Meditation: Samatha

“If you have time to breathe you have time to meditate.” Ajahn Amaro

Last time we spoke on the expectations that can hinder a meditation practice and really tried to look at it for exactly what it is — not what modern culture will try and tell you it is. The difference can be quite stark depending on where your cultural input is coming from. But all this is useless if we don’t talk about some meditation techniques to get you started in the first place. So today we will cover that a bit.

I see a few forms used as introductions to meditation. While I was originally going to go to Zazen topics, a friend recently reminded me of Samatha Meditation, and frankly I believe it is a better introduction. Thus… we start here.

Samatha Meditation

We’re picking Samatha first because in this practice your results are oriented toward a calming sensation. If that’s not worth pursuing I don’t know what is.

In this form your priority is to be mindful of your breathing. Now with “mindful” being a fairly new catchphrase in the world, we should review it really quick. This term is to emphasize that your focus is on the present moment. If you’re being mindful of your breath, then you are focusing on your breathing, right here, right now, and letting all else slide behind it — like watching a river flow. You would attempt to offer no attachment to any one part of that river water as it goes passed you. As such, in our meditation we will attempt this with our thoughts by putting our mind directly on the sensation of that breath.

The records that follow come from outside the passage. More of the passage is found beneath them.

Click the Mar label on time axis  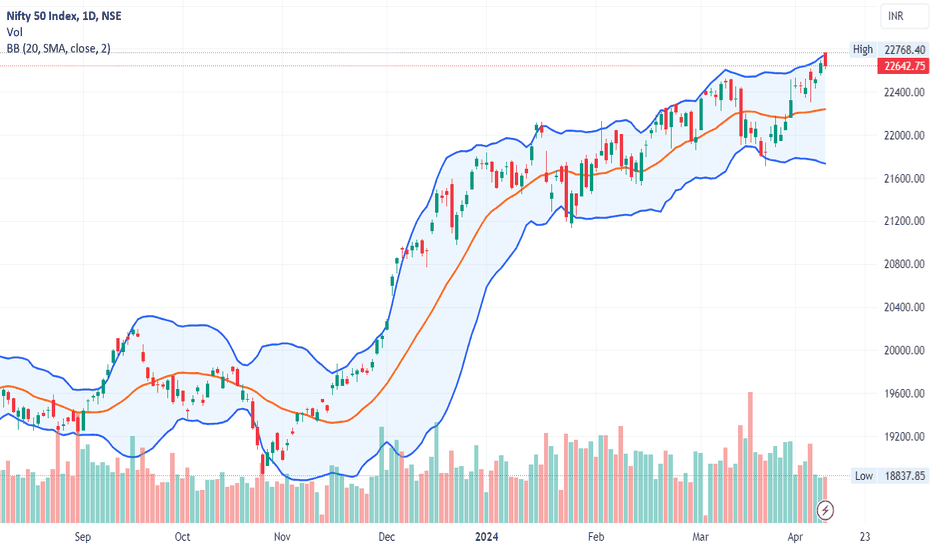click(700, 536)
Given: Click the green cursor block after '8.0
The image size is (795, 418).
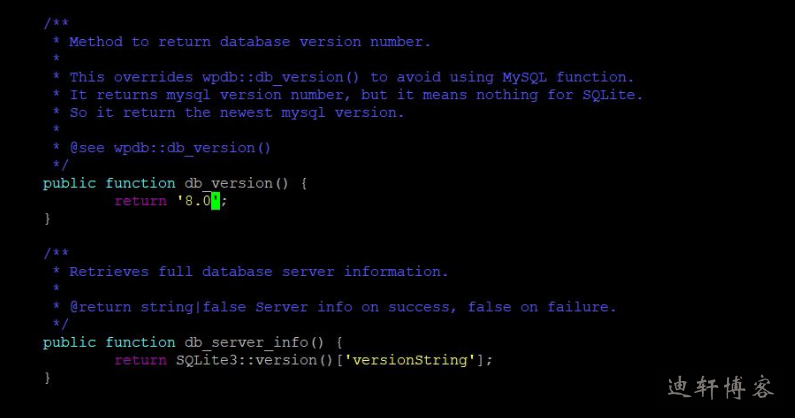Looking at the screenshot, I should click(x=215, y=201).
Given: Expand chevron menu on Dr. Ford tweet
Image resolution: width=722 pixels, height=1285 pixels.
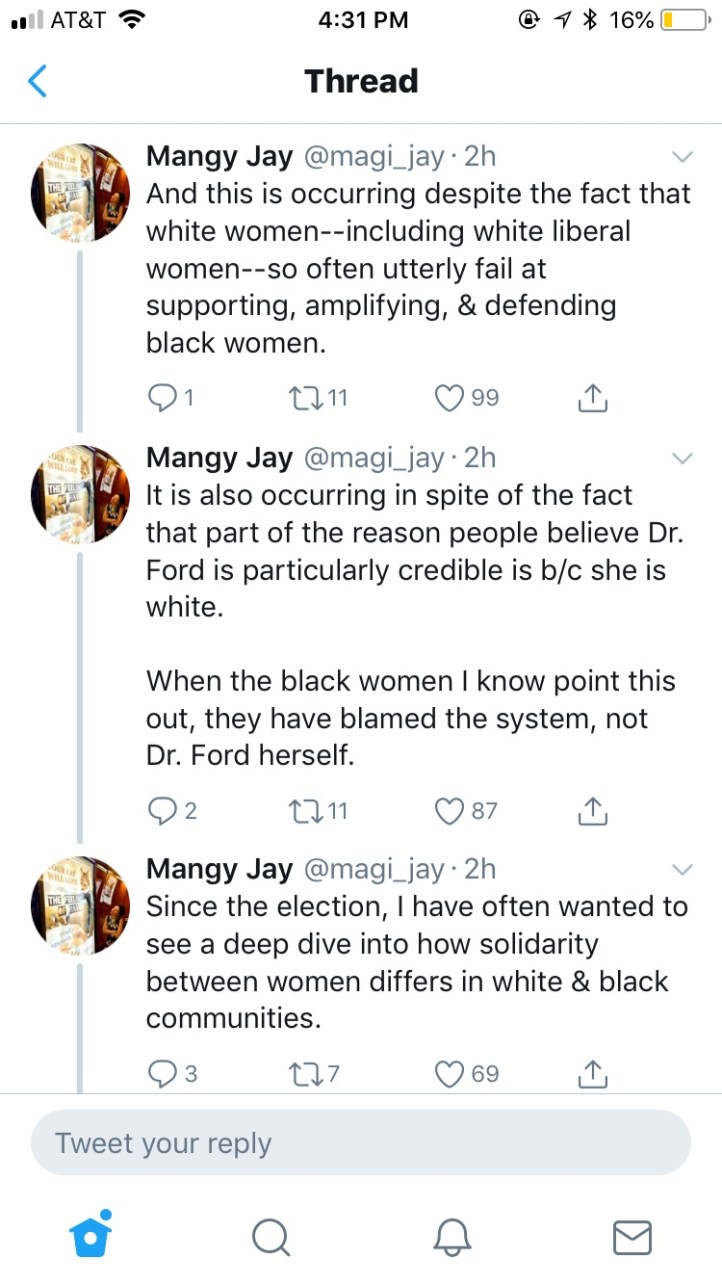Looking at the screenshot, I should (x=682, y=458).
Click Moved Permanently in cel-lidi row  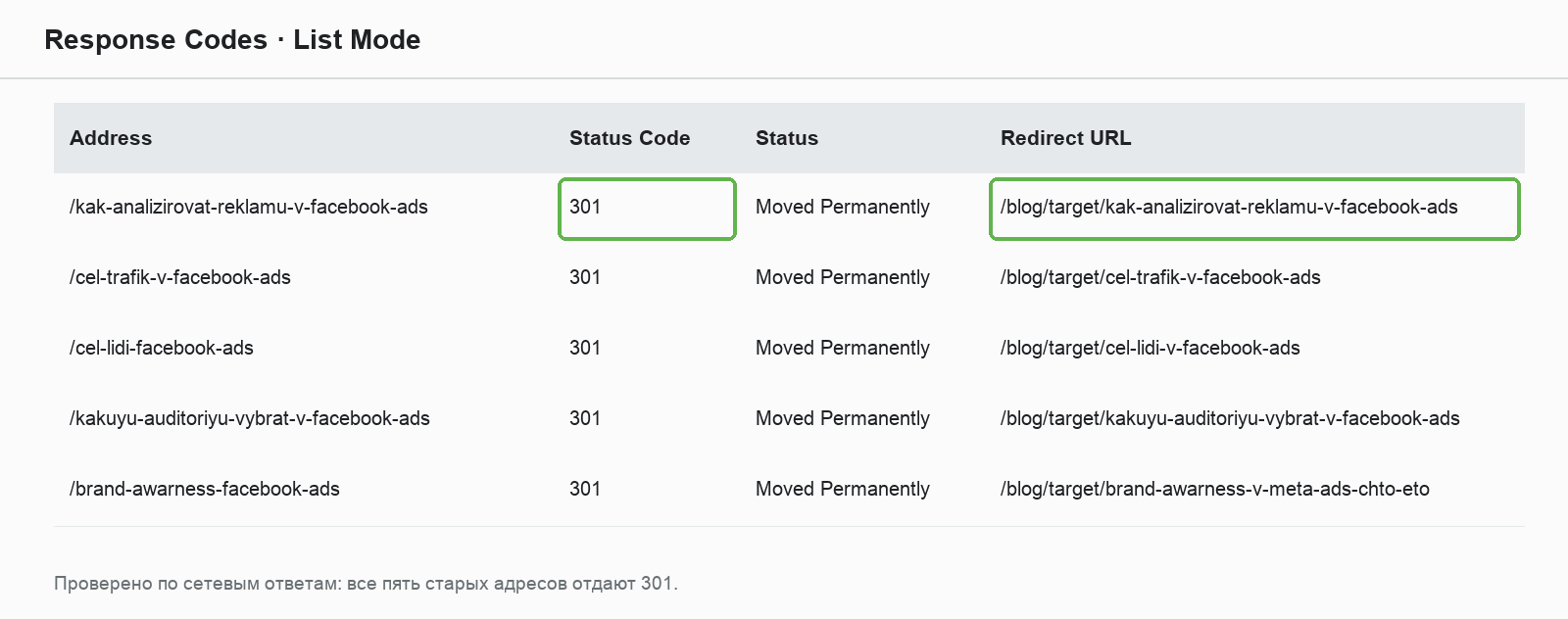pos(843,348)
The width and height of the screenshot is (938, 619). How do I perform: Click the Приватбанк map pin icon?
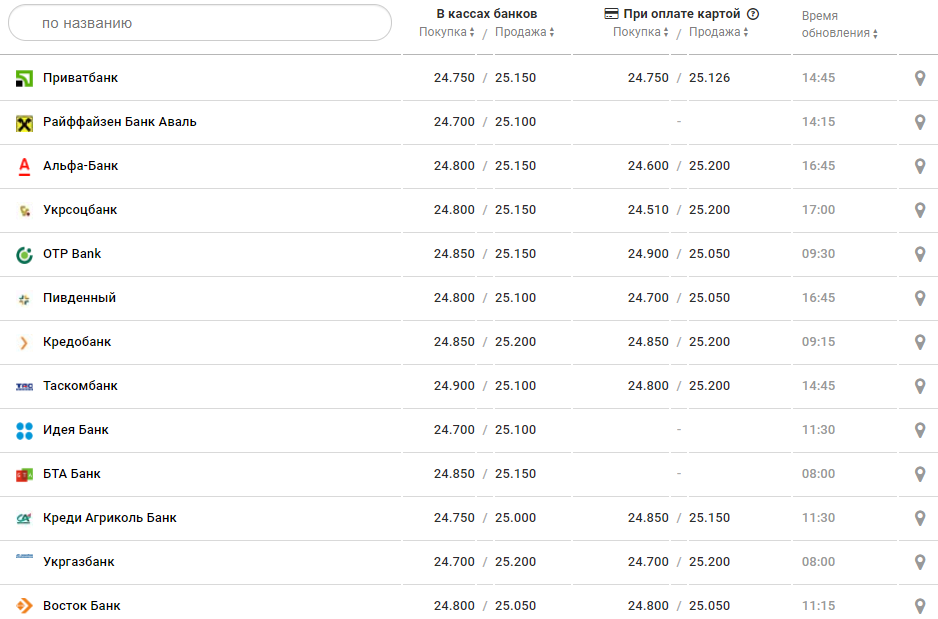point(920,78)
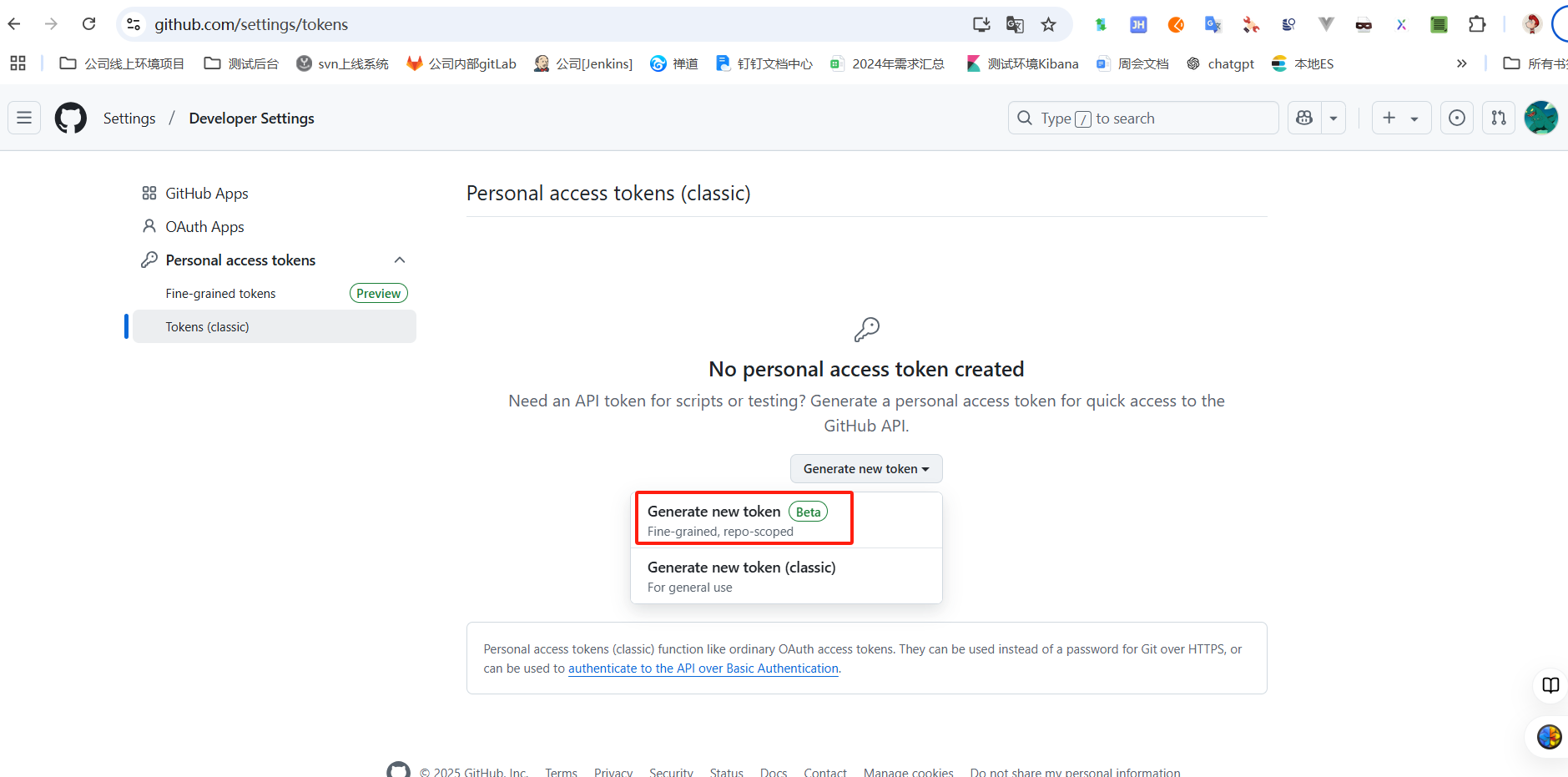Screen dimensions: 1568x777
Task: Open pull requests icon in header
Action: [1499, 118]
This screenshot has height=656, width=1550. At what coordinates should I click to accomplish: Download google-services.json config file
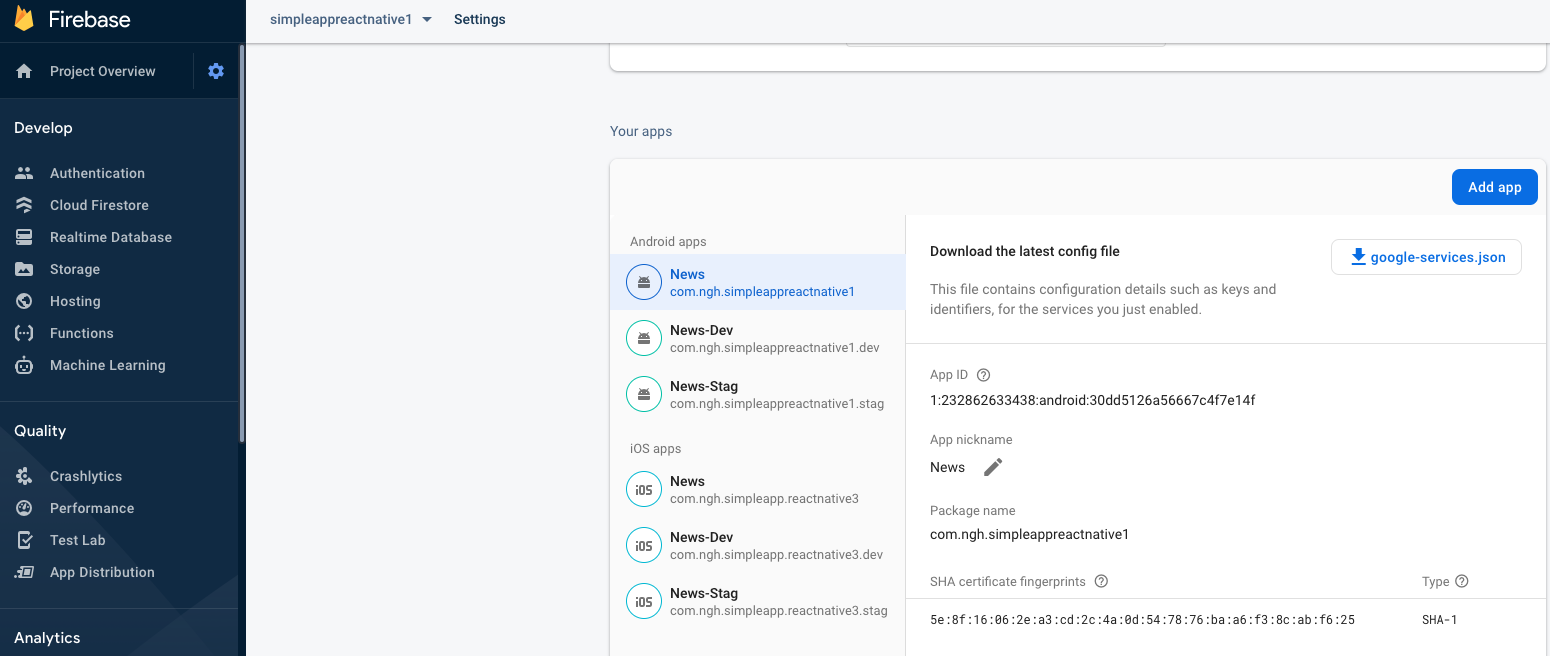coord(1426,257)
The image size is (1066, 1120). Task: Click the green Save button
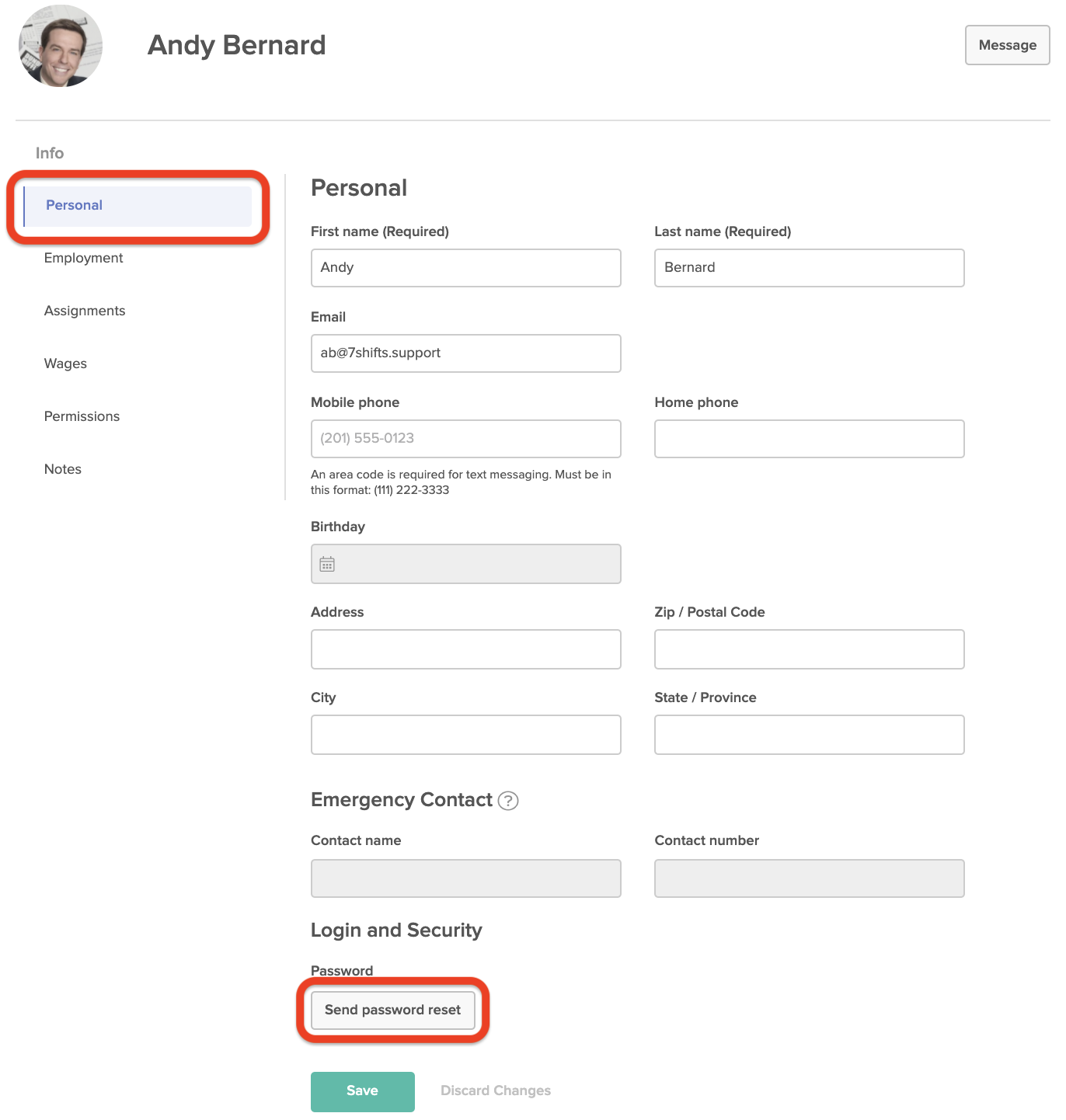pyautogui.click(x=362, y=1091)
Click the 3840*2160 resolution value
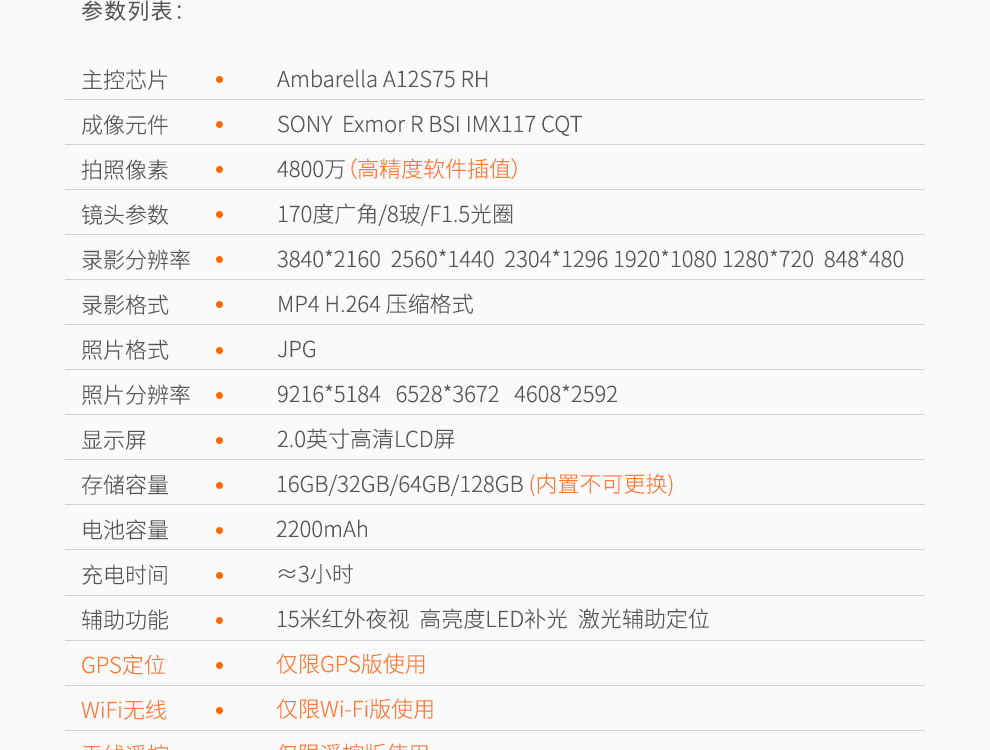This screenshot has height=750, width=990. click(x=328, y=259)
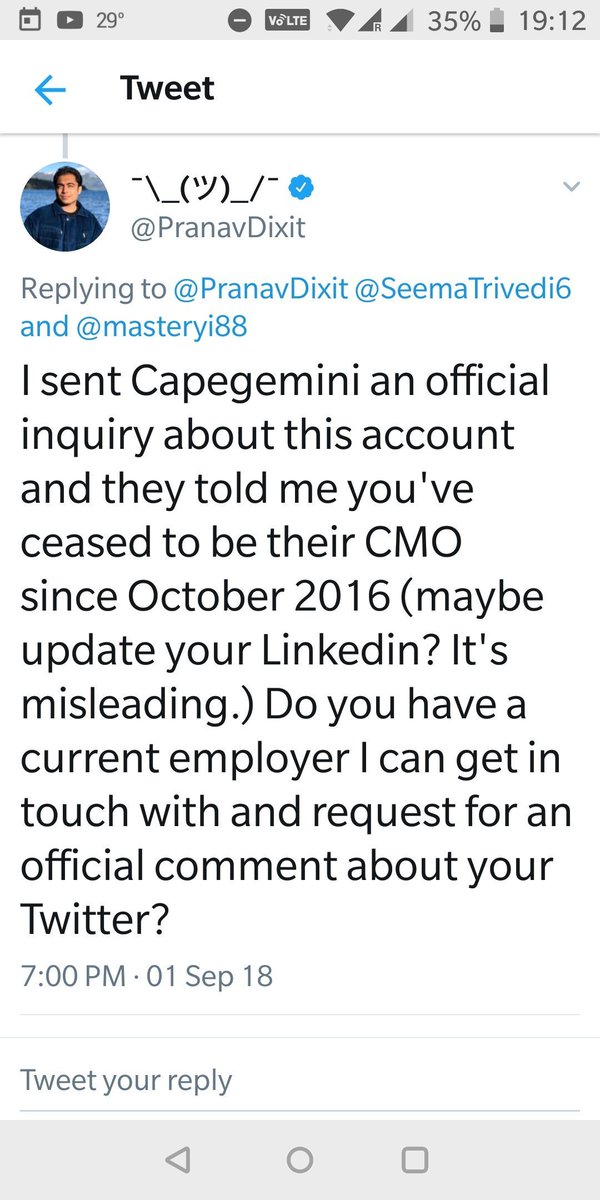Open @masteryi88 mention link
The width and height of the screenshot is (600, 1200).
160,327
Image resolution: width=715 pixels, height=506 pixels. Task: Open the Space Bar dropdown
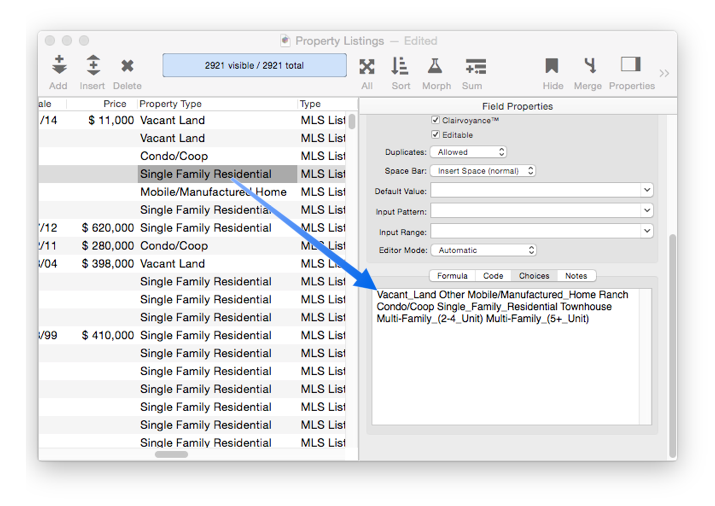(x=483, y=171)
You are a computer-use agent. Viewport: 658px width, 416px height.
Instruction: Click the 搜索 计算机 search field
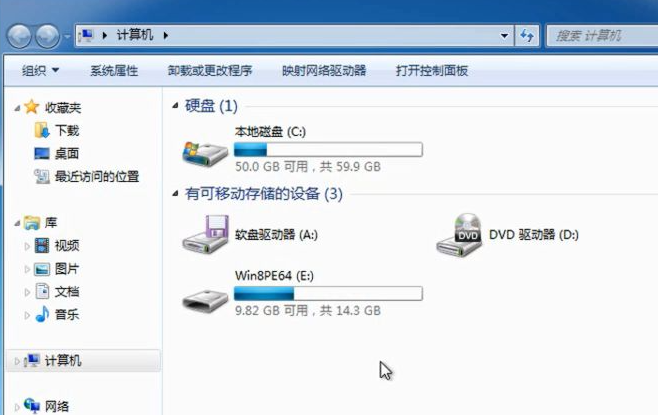coord(603,36)
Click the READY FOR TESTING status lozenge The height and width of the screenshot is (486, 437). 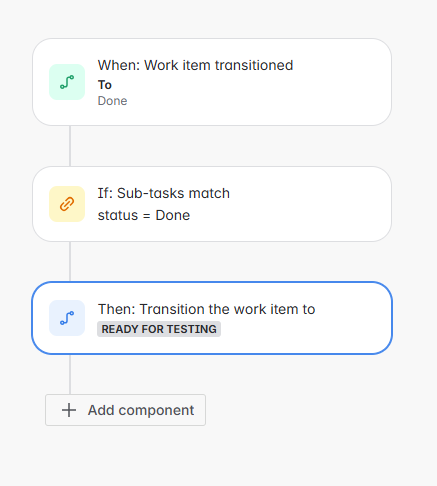[x=159, y=329]
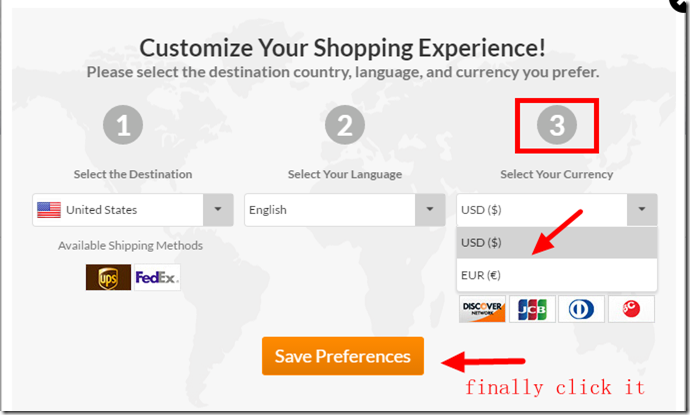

For your sitting posture, as with most of these, find a comfortable surface to sit. Chair, floor, dog, whatever, it’s your practice. We won’t recommend laying down for this, as the mind will try and associate this with rest and not awareness. It’s hard to be mindful if you’re crashing out. Put your hands in your lap, the right palm up and cradling the left also palm up. The form may feel odd if you’re not used to it, but for the mind this is a nonaggressive hand gesture that also symbolizes receiving — we typically react more to symbolism than we think, so this is a great example of tapping into that little channel.

From here all you need do is focus on your natural breathing cycle. Some people choose to put their attention the rise and fall of their chest, some on the air as it passes through their nostrils, perhaps the sensation of warm and cool on the edge of your nose, this is up to you — as long as you can feel the process of bringing that air in and then letting it out that’s good enough for now. I personally found that if I put my attention on the gap between the breaths at times that even that helped me find my calm awareness.

Regardless, you will lose your focus occasionally — each time you do, just acknowledge the thought, and gently bring yourself back to the breathing sensation. If you are finding it very difficult to do this, try counting each breath from one to ten for a few repetitions. This gives you a task to achieve while going through your practice, but the attention still remains on the breathing. Again, if you lose your place? Just start over. There’s no award at the end so it’s not like there needs to be any judgmental ego involved saying, “dammit, I got lost at SEVEN!” It flat out doesn’t matter.

Remember, if you get frustrated, your focus is on the wrong thing. This is a mental training exercise, if it were always easy to focus on the breathing we wouldn’t be doing this. So be gentle with yourself as you guide the mind to where you need it. To generalize a bit: I’ve found that between my own self and meditating peers, our minds tend to settle down a lot at the 12–17 minute mark. Sometimes less, sometimes more, but that has been a common average that I hear. So if you JUST can’t get it to settle down… give yourself a little more time. To be compassionate with the world, we have to be compassionate with our own selves — so start with yourself here and allow yourself time to find that calm.

Now, yes, there are variations and nuances that are typically employed in the Buddhist tradition over this practice. We won’t be covering those today because while they can be rather empowering, I don’t want this all to be about Buddhism. Our interest is purely about getting people meditating. If more information is desired on this we will gladly revisit with some deeper details.